The statute embodies the Legislature’s decision that the marital estate must be identified as of a fixed date. Given the vicissitudes of life, the parties’ fortunes will change over the years of a marriage. Often the marital estate may have enjoyed a greater value in the past than it does at the dissolution of the marriage. It may be affected by changes in the incomes and earning capacities of the spouses, their spending habits, their savings and investments, and a host of other factors. By requiring the estate to be identified as of the date marital litigation is filed, the Legislature has elected to foreclose the spouses from litigating every expenditure or transfer of property during the marriage. One spouse or the other may have spent marital funds foolishly or selfishly or may have invested them unprofitably. The statute wisely prevents the other spouse from resurrecting these transactions at the end of the marriage to gain an advantage in the equitable distribution. Were it to do otherwise, human greed and vindictiveness would transform the courts into “auditing agencies for every marriage that falters.” In re Marriage of Getautas, 189 Ill.App.3d 148, 151, 136 Ill.Dec. 509, 513, 544 N.E.2d 1284, 1288 (1989).”

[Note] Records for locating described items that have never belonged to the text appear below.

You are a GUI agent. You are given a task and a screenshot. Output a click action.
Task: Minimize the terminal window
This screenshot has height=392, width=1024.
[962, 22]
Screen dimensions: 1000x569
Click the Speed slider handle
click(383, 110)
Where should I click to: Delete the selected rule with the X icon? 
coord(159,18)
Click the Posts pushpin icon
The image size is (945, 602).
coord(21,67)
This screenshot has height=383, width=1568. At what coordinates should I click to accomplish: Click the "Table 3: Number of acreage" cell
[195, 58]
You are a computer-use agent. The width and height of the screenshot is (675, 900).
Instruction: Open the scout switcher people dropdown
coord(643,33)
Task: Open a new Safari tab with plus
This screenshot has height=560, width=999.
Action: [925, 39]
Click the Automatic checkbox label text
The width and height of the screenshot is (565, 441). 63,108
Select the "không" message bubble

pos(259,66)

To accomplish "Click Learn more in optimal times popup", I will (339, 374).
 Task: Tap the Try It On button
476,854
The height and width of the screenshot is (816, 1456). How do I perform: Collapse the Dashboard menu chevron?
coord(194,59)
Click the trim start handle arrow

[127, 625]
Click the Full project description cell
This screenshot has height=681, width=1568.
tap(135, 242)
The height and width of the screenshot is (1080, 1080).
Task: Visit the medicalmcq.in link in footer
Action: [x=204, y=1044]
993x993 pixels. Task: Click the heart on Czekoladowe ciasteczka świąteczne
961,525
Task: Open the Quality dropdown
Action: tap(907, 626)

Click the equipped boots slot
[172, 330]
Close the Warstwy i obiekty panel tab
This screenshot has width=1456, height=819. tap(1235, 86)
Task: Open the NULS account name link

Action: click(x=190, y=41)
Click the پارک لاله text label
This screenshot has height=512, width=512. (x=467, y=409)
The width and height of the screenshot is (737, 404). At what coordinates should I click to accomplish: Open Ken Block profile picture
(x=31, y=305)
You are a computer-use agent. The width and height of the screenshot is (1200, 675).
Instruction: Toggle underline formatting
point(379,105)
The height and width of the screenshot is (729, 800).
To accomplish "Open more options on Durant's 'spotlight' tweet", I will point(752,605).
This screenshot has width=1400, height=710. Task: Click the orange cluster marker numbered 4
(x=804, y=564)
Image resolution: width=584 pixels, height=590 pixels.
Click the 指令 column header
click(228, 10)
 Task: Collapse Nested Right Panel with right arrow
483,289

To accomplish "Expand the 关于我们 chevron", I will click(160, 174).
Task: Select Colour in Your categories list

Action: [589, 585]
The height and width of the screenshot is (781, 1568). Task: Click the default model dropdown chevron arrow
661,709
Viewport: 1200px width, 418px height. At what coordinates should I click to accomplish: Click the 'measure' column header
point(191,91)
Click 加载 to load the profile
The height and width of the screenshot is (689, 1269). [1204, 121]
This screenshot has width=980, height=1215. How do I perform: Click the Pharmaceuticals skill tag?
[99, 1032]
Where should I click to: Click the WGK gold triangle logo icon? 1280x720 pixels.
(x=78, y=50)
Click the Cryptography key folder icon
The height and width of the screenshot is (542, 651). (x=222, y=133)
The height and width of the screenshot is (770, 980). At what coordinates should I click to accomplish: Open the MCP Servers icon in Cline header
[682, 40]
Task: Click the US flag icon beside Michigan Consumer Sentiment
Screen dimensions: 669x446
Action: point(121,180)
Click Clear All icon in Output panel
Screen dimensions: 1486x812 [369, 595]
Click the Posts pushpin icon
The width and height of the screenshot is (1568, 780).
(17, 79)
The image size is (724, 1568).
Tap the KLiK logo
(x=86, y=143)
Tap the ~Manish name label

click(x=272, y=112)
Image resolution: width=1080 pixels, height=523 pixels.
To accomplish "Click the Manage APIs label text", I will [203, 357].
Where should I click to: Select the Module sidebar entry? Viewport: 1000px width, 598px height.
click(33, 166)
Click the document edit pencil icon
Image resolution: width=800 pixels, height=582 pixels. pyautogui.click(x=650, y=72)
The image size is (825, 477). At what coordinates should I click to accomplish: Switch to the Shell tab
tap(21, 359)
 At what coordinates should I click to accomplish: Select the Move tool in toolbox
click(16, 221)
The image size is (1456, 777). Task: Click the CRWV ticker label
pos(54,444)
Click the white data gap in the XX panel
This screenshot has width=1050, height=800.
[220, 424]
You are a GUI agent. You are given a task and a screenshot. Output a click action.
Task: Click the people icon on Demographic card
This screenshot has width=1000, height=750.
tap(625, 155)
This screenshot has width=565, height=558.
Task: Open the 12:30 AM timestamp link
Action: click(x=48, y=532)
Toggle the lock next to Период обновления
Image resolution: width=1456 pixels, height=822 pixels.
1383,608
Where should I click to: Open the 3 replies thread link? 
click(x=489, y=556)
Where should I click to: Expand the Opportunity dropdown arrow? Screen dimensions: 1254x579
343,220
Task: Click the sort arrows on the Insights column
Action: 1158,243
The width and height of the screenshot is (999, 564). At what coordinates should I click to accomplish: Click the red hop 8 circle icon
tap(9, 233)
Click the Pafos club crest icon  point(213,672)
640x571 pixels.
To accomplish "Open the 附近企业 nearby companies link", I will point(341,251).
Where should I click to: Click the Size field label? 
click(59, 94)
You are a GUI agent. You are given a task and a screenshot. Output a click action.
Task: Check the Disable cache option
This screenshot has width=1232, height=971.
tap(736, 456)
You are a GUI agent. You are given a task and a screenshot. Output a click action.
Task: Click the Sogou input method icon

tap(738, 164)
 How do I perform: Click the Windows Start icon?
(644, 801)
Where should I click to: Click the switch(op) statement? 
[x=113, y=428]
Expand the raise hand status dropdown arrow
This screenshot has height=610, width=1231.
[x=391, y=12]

Now, fast forward 25 years, to Srivastava v. Srivastava, S.C.Ct.App.,Opinion No. 5287 (refiled on February 25, 2015), and we continue to see Panhorst cited in support of some appellate court proposition [“The family court may alter the equitable distribution of marital property based on economic misconduct if the allegedly at-fault party engaged in “willful misconduct, bad faith, intentional dissipation of marital assets, or the like.” McDavid v. McDavid, 333 S.C. 490, 496, 511 S.E.2d 365, 368 (1999); cf. Panhorst v. Panhorst, 301 S.C. 100, 104-06, 390 S.E.2d 376, 378-79 (Ct. App. 1990) (finding no fraudulent intent on the husband’s part in giving his mother a total of $25,000 to $30,000 over the course of twenty years, even without the wife’s knowledge, because there was no evidence to show that the husband made the gifts with the intent to deprive the wife of her share of the marital estate)”].

In my mediation practice to this very day I probably use (or refer to) Panhorst at least several times a month…and yet, while the frequency of my use of Panhorst far exceeds the number of times I’ve told my tale of “The Cheshire Cat”, it is, without question, “The Cheshire Cat” who shall hold my interest and my imagine far more closely both now and in the years to come.